Activity list:
**A.** In the passage on fall leaf color, which pigment turns corn yellow and carrots orange?
**B.** Reproduce the passage on fall leaf color from "As short days, low" to "a world-class show.".
**C.** Name every leaf pigment or substance that the passage on fall leaf color mentions.

Passage for review:
Content starts
Under the chlorophyll, botanists say, lurks carotene, the pigment that turns corn yellow and carrots orange. Leaves often start yellowish in the spring before the chlorophyll develops. Leaves with high carotene levels look brighter green or yellow-green in summer. Carotene is a stable substance that lasts longer than chlorophyll and tends to be constant from year to year.

As short days, low light intensity, and cool temperatures signal trees to close off the leaf veins in preparation for dropping the leaves, chlorophyll production wanes and carotene shines through. Overly warm, bright fall weather can delay or dull fall color because the leaves are still making summer levels of chlorophyll. Under the carotenes are the bitter-flavored tannins, the browns that remain last of all. Many trees turn yellow or ochre, and then brown—pretty when mixed with evergreens, but not a world-class show.
Content ends
Provided records:
Content starts
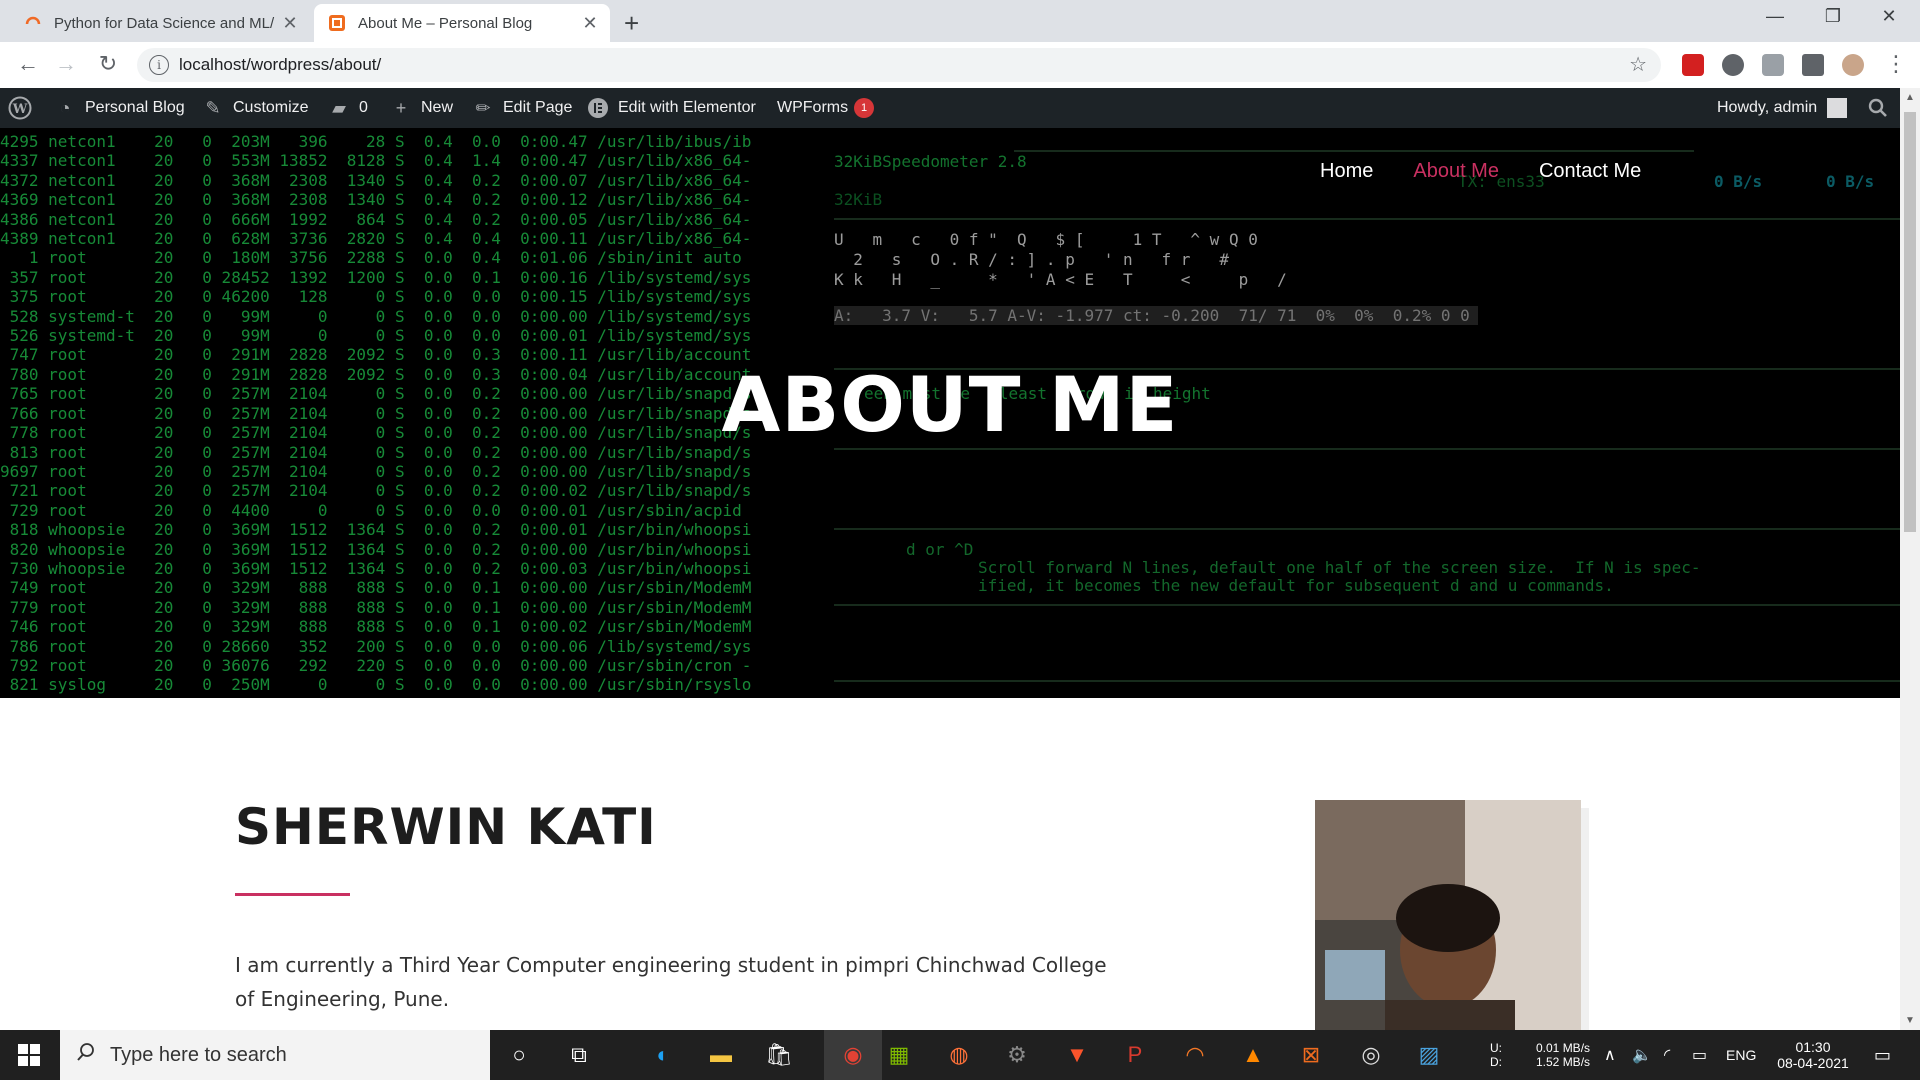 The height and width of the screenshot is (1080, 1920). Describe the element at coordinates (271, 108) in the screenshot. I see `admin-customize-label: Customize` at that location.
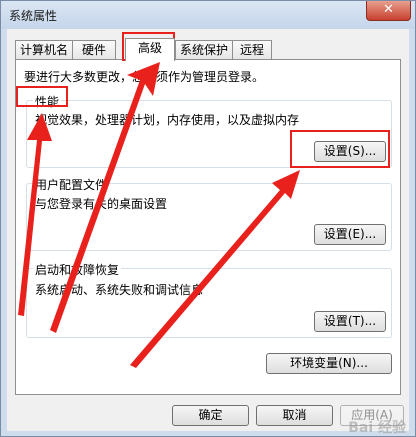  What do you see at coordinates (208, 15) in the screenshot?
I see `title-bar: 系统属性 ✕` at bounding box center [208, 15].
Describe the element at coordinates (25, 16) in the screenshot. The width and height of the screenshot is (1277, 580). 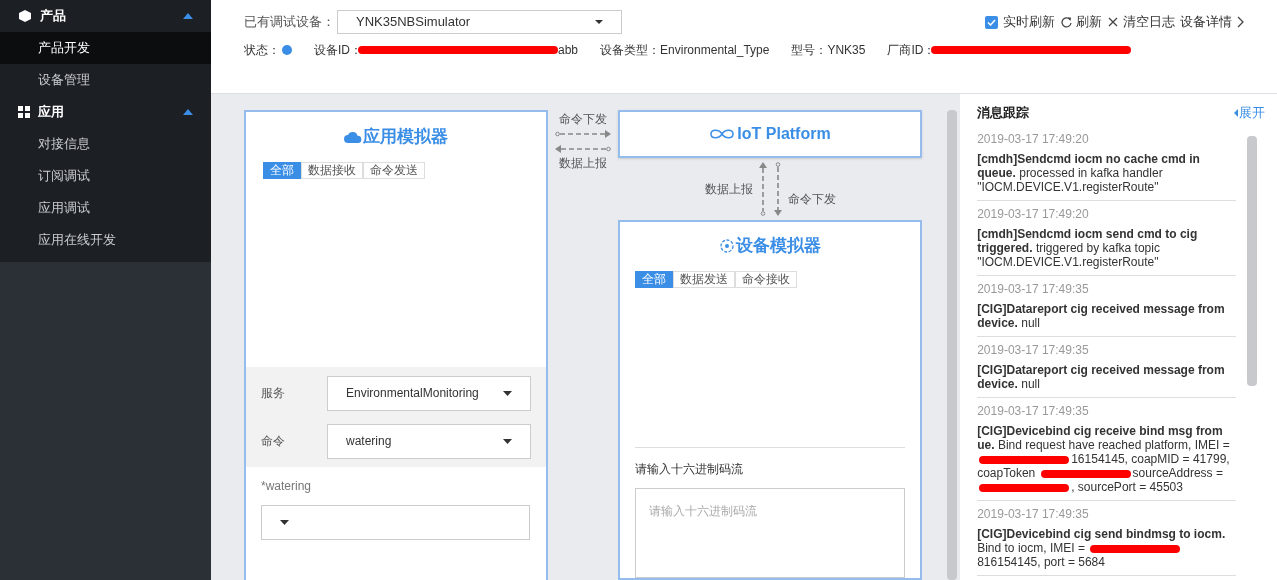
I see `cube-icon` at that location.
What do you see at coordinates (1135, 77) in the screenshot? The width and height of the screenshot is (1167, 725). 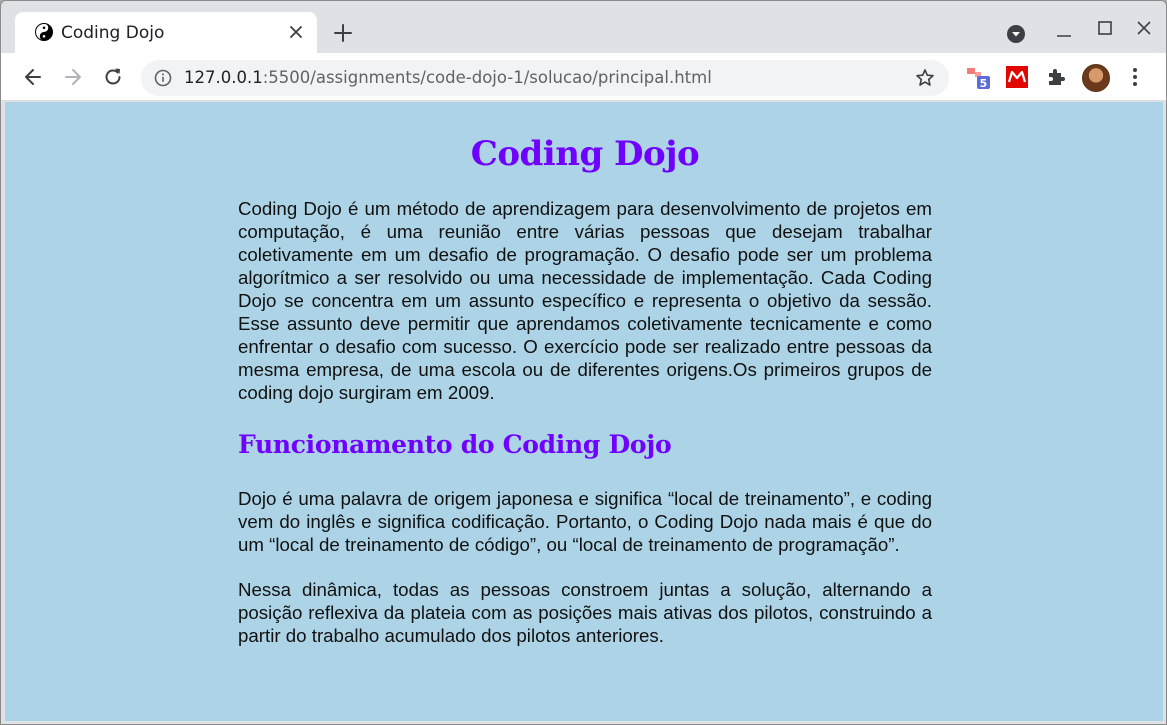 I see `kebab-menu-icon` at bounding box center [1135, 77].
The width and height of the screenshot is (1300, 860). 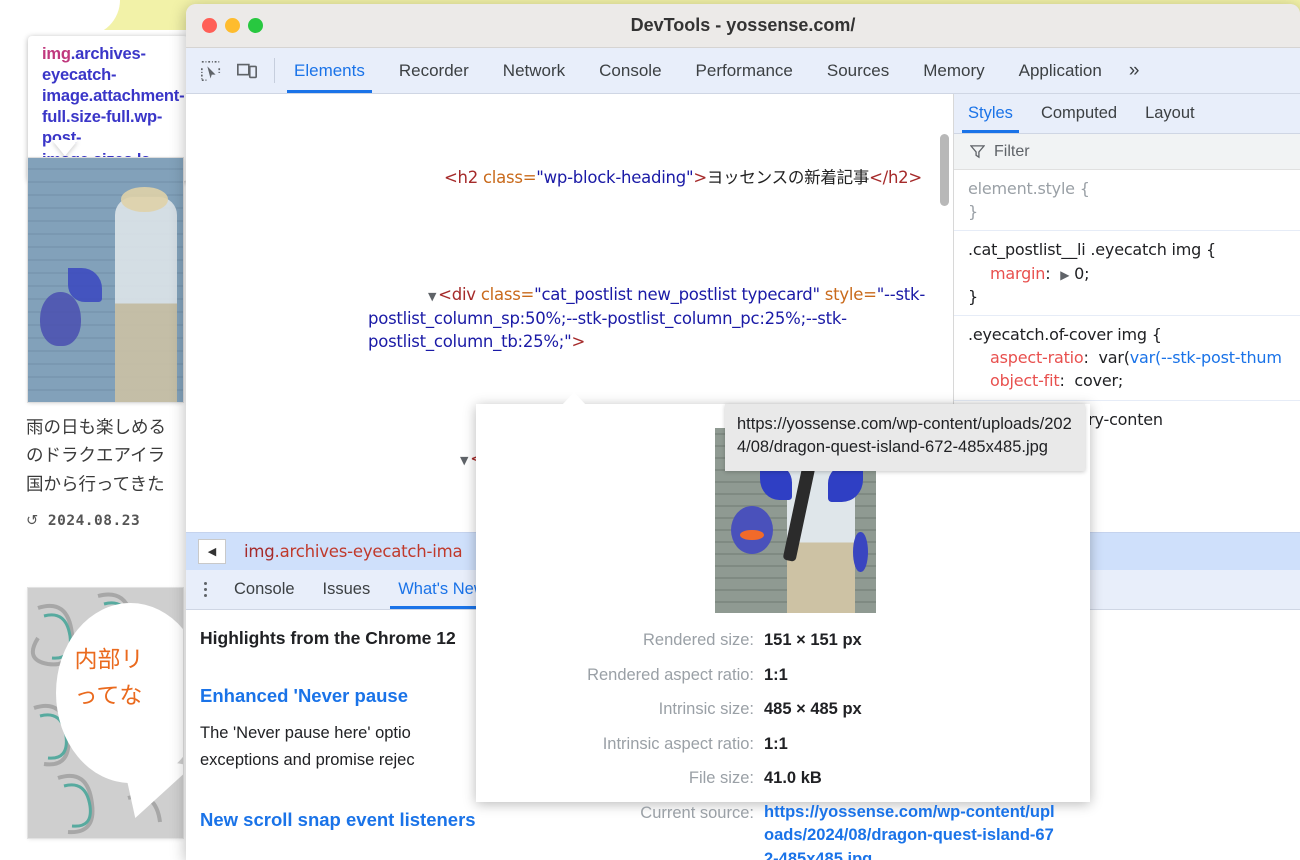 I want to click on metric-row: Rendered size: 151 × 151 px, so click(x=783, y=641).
Content ends
Answer set:
**A.** Carotene

**B.**
As short days, low light intensity, and cool temperatures signal trees to close off the leaf veins in preparation for dropping the leaves, chlorophyll production wanes and carotene shines through. Overly warm, bright fall weather can delay or dull fall color because the leaves are still making summer levels of chlorophyll. Under the carotenes are the bitter-flavored tannins, the browns that remain last of all. Many trees turn yellow or ochre, and then brown—pretty when mixed with evergreens, but not a world-class show.

**C.** chlorophyll, carotene, tannins